_What you should do_
Please name the topology that the on-chip network text says the prestudy found most suitable for on-chip networks.

The expected result of this research project is a general platform for systemon-chip integration using the two-dimensional network as the interconnect structure. The platform should be easy to use and ease the burden of verification during the system-on-chip integration phase.

#### 8.2 A new system-on-chip integration flow

The intended design flow for system-on-chip integration using the switched onchip network is depicted in fig 8.2. The user input is the specification and requirements needed to configure the on-chip network with core interface wrappers for the specific application. This is the hardware interface specification for the cores (e.g. processing and storage elements) that are to be connected in the system-onchip design as well as the requirements on bandwidth, latency, etc. put on the network hardware to support the necessary transfers. The software protocol interface specification and requirements are also needed as user input in the design.

The configuration and network control code is then generated and synthesized based on the on-chip network library together with the user input data to create



Figure 8.2: Design flow for a on-chip network design

Table 8.1: Theoretical performance of different network topologies assuming N cores along the edges.

|                     | Ring  | 2-d Mesh   | Binary tree | Benes Network | Fat Tree    |
|---------------------|-------|------------|-------------|---------------|-------------|
| No of nodes         | N     | $(N/4)^2$  | 2N - 1      | NlogN         | $2^{N/4-1}$ |
| Links               | Bidir | Bidir      | Bidir       | Unidir        | Bidir       |
| <b>Bisection BW</b> | 2     | $\sqrt{N}$ | 1           | N             | N           |
| Wiring compl        | Low   | Low        | Low         | High          | High        |
| Max wire length     | Low   | Low        | Medium      | High          | High        |
| Routing compl       | Low   | Medium     | Low         | Medium        | High        |

both behavioral and structural descriptions of the interconnect network.

This code can then be used in the behavioral simulator to ensure correctness and to generate a number of different benchmarking informations to make sure that the specification is fulfilled. After behavioral verification the structural description is used as a part in the integration of the system-on-chip design to achieve the final implementation.

## 8.3 Theoretical performance of network topologies

In order to determine the most appropriate topology for the system a thorough investigation of the advantages and drawbacks of a number of common topologies were done during the prestudy phase.

A short summary of the theoretical performance for some of these network

topologies can be found in table 8.1. The ring topology is very easy to implement but is subject to the same fundamental limitations as a normal bus since the only available resource for transmission at a node will be occupied whenever a transmission wants to pass that node. On the other hand, the more powerful topologies like fat trees are very complex when it comes to wiring.

During the prestudy phase the different topologies were thoroughly studied from a theoretical perspective resulting in the conclusion that the two-dimensional mesh is most suitable for on-chip networks. The main advantages of the twodimensional mesh is the good performance to resource ratio, the ease of routing, and that the topology is very easily mapped onto a chip.

#### 8.4 Network components



Figure 8.3: Network connected processing tile

The network can be seen as a two-dimensional matrix of tiles shown in fig 8.3. These tiles are made up of three components except for the IP core. These are the switch nodes, the source wrappers, and the drain wrappers. In addition to these there is a simple control circuit with global responsibility.

The purpose of the source and drain wrappers is to isolate the port formats of the custom cores used in the system from the network format to make it possible to ease the task of verification of the whole system-on-chip design. This is done by using configurable wrappers at the ports between the network and the cores. The wrappers can be thoroughly verified for the different possible configurations together with the rest of the network system so that only the interfaces have to be verified at the system integration phase, thus alleviating the verification task.

_Data_
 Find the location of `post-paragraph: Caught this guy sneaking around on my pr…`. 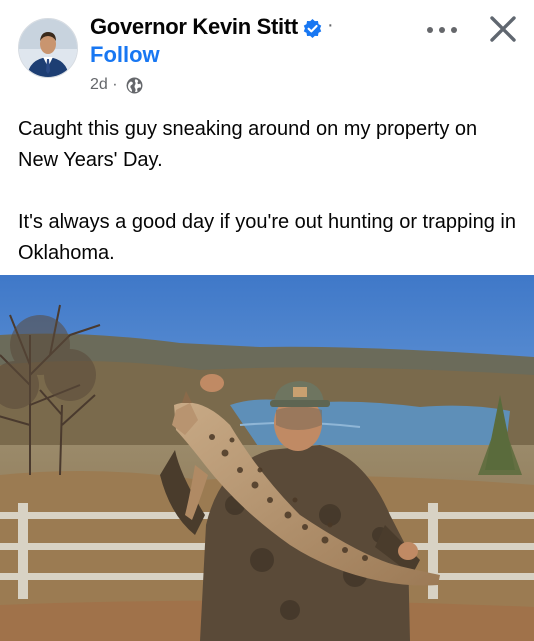

post-paragraph: Caught this guy sneaking around on my pr… is located at coordinates (248, 144).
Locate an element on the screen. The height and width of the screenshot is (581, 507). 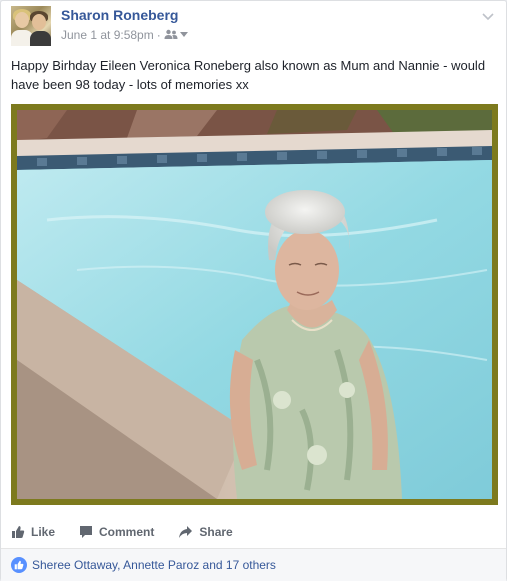
like-reaction-icon is located at coordinates (19, 565).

_Output for this exercise_
The two-dimensional mesh.